William Zartman[2] décrit la théorie de la « ripeness ». Selon cette théorie, pour qu’il y ait médiation ou négociation, le conflit doit d’abord être mûr. Cette maturité n’intervient souvent qu’après une longue phase de « mutually hurting stalemate ». Une situation d’impasse mutuellement douloureuse qui ne fait qu’engendrer des coûts élevés insupportables, use le moral des combattants et n’est plus soutenue par la politique ou la société. Il peut donc sembler paradoxal que la perspective de devoir mener une longue guerre d’épuisement pour la Russie et l’Ukraine (avec leurs soutiens) soit justement une motivation pour une paix négociée. Dès qu’une option de négociation est débattue, la négociation montre son côté laid. En suivant la logique du « donnant-donnant », les discussions sont souvent précédées de combats militaires sans merci. Des gains de terrain, souvent inutiles et futiles d’un point de vue stratégique, sont durement conquis dans le seul but de gagner un gage de négociation. Les menaces de la Russie de recourir à l’arme nucléaire et les menaces occidentales de conséquences pourraient s’inscrire dans cette logique. Dans ce contexte, il y a quelques raisons d’espérer que la guerre sorte du cercle vicieux de l’escalade croissante et devienne mûre pour des négociations de paix. Le plus grand obstacle est un cessez-le-feu négocié sur le territoire ukrainien. Cela signifierait une reconnaissance de facto de la spoliation des terres par la Russie et n’est guère acceptable pour l’Ukraine.

Le problème est la question de savoir comment amener les belligérants à la table des négociations, pour une paix au-delà de la victoire et de la défaite, basée sur un équilibre négocié des intérêts.
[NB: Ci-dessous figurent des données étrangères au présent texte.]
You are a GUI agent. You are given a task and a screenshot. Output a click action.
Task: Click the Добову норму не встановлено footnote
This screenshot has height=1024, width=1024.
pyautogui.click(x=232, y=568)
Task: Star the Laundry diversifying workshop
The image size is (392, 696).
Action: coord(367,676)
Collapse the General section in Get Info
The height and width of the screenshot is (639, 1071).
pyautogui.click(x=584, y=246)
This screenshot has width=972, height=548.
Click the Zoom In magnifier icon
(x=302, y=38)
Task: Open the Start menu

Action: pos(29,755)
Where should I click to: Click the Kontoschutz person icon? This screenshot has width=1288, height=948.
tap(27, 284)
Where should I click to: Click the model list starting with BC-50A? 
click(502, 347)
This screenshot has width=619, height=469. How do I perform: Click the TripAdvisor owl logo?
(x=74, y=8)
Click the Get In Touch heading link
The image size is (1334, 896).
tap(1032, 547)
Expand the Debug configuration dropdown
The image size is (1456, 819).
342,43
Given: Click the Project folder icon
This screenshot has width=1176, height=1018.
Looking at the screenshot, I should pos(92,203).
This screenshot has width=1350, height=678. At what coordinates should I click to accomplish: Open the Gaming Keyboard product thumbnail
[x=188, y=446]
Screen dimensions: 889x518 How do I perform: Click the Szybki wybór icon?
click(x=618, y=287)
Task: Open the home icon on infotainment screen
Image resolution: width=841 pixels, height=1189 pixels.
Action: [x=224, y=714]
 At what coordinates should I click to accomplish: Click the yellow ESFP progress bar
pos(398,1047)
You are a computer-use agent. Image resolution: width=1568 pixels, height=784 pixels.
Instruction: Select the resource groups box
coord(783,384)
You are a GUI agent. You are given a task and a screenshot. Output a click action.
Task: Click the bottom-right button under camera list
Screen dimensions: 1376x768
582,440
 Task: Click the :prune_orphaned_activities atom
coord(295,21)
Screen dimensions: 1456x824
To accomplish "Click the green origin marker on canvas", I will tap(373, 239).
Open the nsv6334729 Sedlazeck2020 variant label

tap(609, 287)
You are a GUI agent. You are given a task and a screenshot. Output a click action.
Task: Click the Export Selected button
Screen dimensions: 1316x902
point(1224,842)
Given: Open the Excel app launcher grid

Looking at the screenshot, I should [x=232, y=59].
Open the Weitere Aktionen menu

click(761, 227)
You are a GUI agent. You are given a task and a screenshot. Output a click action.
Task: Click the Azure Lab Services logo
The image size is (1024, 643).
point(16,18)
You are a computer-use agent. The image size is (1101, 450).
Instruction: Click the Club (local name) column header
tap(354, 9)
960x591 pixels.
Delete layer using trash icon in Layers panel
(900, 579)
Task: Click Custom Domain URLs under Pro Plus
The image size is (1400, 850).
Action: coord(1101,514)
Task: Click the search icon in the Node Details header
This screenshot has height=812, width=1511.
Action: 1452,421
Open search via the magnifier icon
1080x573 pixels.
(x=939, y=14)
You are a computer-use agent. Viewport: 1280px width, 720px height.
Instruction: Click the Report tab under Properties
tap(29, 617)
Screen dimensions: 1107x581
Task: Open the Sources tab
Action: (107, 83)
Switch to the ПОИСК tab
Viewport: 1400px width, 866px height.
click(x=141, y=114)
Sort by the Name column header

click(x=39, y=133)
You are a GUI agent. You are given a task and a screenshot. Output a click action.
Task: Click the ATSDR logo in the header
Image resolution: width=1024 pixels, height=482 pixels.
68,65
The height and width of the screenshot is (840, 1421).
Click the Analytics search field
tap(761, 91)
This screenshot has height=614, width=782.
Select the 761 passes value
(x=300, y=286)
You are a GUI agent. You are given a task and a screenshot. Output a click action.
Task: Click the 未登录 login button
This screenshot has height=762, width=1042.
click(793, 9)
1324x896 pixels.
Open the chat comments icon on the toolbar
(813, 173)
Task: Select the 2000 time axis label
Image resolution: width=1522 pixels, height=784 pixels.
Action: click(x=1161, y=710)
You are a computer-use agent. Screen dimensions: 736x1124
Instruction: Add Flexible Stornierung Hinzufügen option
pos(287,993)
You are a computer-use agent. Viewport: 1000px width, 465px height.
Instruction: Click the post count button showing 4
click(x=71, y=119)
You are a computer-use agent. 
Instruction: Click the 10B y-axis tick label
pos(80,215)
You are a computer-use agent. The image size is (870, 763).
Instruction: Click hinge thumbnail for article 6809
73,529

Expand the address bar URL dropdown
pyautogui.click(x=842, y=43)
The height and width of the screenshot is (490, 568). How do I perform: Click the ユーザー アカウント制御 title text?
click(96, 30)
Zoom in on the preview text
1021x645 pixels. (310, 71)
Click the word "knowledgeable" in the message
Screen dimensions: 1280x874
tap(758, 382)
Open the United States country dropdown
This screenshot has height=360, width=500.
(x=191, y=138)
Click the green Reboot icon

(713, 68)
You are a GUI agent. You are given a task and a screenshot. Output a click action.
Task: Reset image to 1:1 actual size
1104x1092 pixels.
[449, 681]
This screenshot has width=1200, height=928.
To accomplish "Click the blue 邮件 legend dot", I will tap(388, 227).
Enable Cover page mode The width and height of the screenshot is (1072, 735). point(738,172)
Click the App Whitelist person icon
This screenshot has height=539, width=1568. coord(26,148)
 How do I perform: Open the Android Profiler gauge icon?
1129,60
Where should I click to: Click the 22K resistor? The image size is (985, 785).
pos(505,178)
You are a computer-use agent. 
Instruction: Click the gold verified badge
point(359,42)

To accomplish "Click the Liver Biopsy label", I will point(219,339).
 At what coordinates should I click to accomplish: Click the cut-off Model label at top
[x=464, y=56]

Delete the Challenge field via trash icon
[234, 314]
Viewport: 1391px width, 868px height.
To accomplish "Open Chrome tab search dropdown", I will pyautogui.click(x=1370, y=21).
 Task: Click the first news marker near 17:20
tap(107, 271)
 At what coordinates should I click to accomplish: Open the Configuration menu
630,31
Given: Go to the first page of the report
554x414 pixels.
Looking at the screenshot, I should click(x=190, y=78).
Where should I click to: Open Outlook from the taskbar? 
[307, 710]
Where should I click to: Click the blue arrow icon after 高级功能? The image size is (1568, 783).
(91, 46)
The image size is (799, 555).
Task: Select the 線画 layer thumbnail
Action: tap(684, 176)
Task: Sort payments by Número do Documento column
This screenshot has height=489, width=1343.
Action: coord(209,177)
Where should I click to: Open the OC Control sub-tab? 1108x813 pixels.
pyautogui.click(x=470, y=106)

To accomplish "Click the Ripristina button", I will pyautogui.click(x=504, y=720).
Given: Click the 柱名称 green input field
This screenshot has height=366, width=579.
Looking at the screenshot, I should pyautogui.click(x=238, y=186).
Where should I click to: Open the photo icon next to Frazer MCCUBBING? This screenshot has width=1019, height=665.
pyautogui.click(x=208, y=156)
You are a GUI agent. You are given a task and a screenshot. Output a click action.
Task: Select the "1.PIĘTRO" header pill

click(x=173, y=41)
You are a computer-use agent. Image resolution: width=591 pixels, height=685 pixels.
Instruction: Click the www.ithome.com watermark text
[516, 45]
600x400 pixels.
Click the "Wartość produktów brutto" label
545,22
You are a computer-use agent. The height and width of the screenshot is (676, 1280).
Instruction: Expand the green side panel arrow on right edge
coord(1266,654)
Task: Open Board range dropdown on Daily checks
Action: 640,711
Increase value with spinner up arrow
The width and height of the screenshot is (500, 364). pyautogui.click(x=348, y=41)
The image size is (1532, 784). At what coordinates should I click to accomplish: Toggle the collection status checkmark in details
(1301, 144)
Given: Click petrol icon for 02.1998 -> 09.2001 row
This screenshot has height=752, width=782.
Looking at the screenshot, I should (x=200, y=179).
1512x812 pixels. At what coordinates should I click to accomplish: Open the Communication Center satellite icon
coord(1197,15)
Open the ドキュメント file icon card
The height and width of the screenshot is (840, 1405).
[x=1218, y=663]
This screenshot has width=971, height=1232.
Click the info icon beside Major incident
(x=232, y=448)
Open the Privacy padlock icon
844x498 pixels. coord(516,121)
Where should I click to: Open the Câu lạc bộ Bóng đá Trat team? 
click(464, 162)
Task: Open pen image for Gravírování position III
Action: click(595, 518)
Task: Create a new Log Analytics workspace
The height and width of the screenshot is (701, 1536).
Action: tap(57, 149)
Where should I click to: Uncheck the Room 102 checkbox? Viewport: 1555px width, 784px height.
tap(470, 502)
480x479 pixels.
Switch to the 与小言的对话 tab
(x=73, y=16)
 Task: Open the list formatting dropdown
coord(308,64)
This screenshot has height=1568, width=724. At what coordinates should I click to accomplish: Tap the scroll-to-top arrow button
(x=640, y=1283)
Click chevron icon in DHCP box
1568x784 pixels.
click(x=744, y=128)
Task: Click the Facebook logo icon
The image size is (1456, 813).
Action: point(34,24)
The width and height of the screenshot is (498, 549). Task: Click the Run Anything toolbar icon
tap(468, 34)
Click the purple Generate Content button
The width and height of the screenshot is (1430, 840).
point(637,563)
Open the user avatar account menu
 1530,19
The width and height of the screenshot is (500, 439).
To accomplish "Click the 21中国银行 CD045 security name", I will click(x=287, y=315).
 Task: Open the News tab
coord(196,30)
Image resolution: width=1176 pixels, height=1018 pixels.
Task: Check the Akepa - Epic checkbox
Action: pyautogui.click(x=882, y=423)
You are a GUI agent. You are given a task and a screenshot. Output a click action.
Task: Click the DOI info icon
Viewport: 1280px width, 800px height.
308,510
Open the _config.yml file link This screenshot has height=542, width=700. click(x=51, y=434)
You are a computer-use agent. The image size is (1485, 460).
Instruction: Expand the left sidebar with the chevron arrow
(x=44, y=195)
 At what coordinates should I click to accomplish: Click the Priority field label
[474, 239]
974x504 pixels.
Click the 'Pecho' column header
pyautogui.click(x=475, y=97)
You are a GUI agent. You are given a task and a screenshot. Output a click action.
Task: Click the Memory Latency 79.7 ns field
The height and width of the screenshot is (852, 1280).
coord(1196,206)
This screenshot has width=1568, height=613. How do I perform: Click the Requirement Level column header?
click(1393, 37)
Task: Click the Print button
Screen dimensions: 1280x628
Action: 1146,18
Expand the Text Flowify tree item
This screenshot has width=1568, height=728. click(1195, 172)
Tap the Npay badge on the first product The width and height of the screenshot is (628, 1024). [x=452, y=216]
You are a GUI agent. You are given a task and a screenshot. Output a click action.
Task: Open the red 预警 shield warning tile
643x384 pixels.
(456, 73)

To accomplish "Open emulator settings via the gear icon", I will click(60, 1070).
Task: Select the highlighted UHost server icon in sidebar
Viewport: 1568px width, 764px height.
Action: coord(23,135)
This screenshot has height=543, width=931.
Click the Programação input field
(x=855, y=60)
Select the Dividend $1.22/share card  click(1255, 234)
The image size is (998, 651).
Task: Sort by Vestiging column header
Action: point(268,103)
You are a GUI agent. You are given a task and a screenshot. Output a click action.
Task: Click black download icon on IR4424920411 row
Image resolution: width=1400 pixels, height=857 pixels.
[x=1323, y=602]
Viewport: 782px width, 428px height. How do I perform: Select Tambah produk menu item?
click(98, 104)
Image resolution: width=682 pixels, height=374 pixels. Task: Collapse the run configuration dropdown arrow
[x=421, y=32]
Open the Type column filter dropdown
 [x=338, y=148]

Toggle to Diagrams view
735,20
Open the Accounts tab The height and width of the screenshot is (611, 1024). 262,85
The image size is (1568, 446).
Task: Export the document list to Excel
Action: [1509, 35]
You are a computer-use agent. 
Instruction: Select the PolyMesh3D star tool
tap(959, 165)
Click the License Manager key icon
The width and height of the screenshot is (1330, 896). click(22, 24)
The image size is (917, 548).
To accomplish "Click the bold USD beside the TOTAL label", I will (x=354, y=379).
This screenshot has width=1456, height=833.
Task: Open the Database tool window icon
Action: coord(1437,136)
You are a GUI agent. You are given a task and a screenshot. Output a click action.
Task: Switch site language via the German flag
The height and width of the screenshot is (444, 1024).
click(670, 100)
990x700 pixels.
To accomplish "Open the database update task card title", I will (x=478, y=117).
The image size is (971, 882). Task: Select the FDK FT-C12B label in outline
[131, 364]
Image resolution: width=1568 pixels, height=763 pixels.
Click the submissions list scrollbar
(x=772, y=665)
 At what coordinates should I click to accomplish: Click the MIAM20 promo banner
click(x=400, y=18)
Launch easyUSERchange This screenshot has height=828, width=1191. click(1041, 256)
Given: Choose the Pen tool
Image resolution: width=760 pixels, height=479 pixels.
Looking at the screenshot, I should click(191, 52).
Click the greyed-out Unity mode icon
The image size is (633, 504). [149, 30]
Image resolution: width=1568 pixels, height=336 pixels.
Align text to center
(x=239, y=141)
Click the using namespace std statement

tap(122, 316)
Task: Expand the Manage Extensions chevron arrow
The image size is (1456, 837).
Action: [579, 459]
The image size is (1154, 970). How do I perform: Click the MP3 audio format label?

Souvent, ce ne sont pas les médiateurs qui manquent pour cela, mais les puissances qui peuvent amener les belligérants à la table des négociations. Un Conseil de sécurité de l’ONU paralysé, une OSCE à l’écart et une diplomatie suisse bienveillante resteront des spectateurs.

Et l’armée suisse ? Elle ne doit pas se laisser décourager par tous ces bruits de sabre et doit se réarmer de manière conséquente. Ce serait une grave erreur de croire qu’après la guerre en Ukraine, les dividendes de la paix seraient à nouveau distribués.

Citation
« Nous voulons tous la paix, mais l’Ukraine doit choisir la paix qu’elle veut et qui est acceptable pour son peuple. Ce n’est qu’alors qu’il pourra s’agir d’une paix durable ». Mario Draghi

[1] Friedrich Glasl (né en 1941 à Vienne) est un économiste et un chercheur en conflits autrichien.
[2] William Zartman (né en 1932) est un pionnier américain de la recherche sur les conflits.